L'une des plus belles et urgentes réponses possibles à la question : « Pourquoi lire de la science-fiction aujourd'hui ? »
Sur le blog Charybde 27 : https://charybde2.wordpress.com/2022/05/18/note-de-lecture-
utopie-radicale-par-dela-limaginaire-des-cabanes-et-des-ruines-alice-carabedian/
Dans ce bref essai particulièrement riche et enlevé publié au Seuil en mars 2022,
Alice Carabédian, chercheuse associée au Laboratoire du Changement Social et Politique de l'université Paris 7, autrice d'une impressionnante thèse de philosophie politique en 2016 (« le devenir autre de l'
utopie : représentations d'un imaginaire politique conflictuel dans le cycle de la Culture de Iain M. Banks »), nous propose une remarquable lecture de l'état politique présent et – souhaitons-le – à venir de l'articulation entre science-fiction et orientations de nos sociétés.

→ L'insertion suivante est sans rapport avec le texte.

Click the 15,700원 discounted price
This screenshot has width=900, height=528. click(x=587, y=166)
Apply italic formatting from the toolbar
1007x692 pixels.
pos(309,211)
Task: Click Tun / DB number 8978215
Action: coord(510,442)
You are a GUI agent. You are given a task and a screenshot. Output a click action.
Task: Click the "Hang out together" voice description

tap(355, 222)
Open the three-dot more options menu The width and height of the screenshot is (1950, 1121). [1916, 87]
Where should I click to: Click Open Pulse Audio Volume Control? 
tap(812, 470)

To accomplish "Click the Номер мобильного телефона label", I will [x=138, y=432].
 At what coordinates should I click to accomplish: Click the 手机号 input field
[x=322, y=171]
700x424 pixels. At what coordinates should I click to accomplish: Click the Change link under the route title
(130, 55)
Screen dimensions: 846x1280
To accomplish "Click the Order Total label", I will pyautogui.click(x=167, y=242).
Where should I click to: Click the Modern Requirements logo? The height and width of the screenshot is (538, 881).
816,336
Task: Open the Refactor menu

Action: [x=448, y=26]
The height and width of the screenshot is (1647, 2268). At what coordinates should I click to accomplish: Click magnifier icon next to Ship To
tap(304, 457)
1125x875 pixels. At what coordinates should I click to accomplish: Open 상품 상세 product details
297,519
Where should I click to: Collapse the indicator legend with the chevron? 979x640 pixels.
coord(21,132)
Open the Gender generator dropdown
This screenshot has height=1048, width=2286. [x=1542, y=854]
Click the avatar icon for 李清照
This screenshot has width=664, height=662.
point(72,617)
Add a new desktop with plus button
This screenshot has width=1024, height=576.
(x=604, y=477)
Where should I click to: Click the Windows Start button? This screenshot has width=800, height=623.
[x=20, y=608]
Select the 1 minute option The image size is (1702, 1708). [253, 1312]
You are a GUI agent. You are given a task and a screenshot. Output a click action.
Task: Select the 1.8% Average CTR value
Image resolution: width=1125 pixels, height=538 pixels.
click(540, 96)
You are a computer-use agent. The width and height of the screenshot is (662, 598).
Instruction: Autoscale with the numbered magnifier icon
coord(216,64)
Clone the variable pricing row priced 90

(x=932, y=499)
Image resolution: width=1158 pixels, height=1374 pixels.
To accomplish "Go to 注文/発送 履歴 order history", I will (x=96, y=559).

En nous rappelant rapidement comme
Fredric Jameson (et comme
Thomas Bouchet à sa manière, également) les ferments les plus dynamiques du concept multi-centenaire, souvent galvaudé et combattu par les pouvoirs dominants du « c'est très bien comme ça – pour nous », d'
utopie, elle constate un assourdissant déficit contemporain dans ce domaine, déficit comblé tant bien que mal, du côté des imaginaires, par deux productions principales :
– une profusion dystopique qui a eu son heure de nécessité mais qui a désormais dépassé depuis un certain temps sa cote d'alerte (ou plutôt de lanceur d'alerte) – les grands avertissements romanesques des années 1970-1980, chez
John Brunner,
J.G. Ballard ou
Norman Spinrad, pour n'en citer que trois parmi tant d'autres, n'ayant guère contribué à infléchir alors la course à l'abîme du capitalisme productiviste, quitte à apparaître aujourd'hui comme des prophéties particulièrement inspirées – et qui sert aujourd'hui bien plutôt de carburant privilégié à un divertissement spectaculaire marchand toujours plus avide de sensations fortes et d'effets spéciaux, politiquement inoffensifs ;
– une production plus diffuse, infiniment moins soupçonnable d'avant-pensées mercantiles, et pour tout dire bien vitale aujourd'hui, que l'autrice a nommé « imaginaire des cabanes et des ruines », que
Yves Citton et
Jacopo Rasmi recensent et analysent remarquablement dans leur « Génération collapsonautes » de 2020 (ouvrage dont on vous parlera aussi prochainement sur ce blog), qui construisent des niches de résistance au désastre, mais manquent au fond cruellement (c'est le principal reproche, très affectueux néanmoins, qui leur est ici adressé) de souffle et d'ambition in fine.
D'une manière justement parfaitement volontariste et radicale, en capitalisant et en aiguillonnant, par exemple, le travail de recensement et d'ouverture effectué notamment par
Yannick Rumpala ou, davantage encore,
Ariel Kyrou, Alice Garabédian nous incite avec force et ferveur à aller chercher plus loin, en mobilisant par exemple, comme elle l'ébauche pour nous dans l'ouvrage, les imaginaires à longue portée d'une
Ursula K. le Guin, d'un Iain M. Banks ou d'une
Becky Chambers.
Lorsque l'essayiste et militant britannique
Aaron Bastani conçoit son «
Communisme de luxe », il mobilise, consciemment ou inconsciemment, peu importe, l'appel à saut conceptuel se situant de manière pas si implicite (Iain M. Banks s'en était expliqué dans son commentaire d'ensemble, « A Few Notes on the Culture » en 1994) à la racine de son grand cycle romanesque « post-scarcity ». Lorsque les personnages d'
Alain Damasio, de
Sandrine Roudaut, de
Sabrina Calvo s'agitent dans leurs apparents interstices résiduels, ils mobilisent de facto un vaste imaginaire leur permettant de voir plus loin, et de ne pas s'arrêter aux niches construites dans les ruines déjà en route. Lorsque les personnages de
Stéphane Beauverger ou d'
Ada Palmer persistent à questionner le réel en lui insufflant toujours un peu plus d'idéal, glissant de l'inconfort salutaire dans un confort pourtant enfin obtenu, ils manifestent cette radicalité qui sait ne jamais devoir s'arrêter.
Et c'est bien ainsi, comme le chante avec cette belle insistance
Alice Carabédian, que la science-fiction à souffle long (y compris lorsqu'elle se dissimule avec brio dans un apparent « écrire petit ») est aujourd'hui plus nécessaire et salutaire que jamais, loin de l'abrutissement marchand et de la résignation, pour toutes les lectrices et lecteurs qui sont aussi actrices et acteurs de ces lendemains qui pourraient chanter un peu plus que ce qui nous semble promis.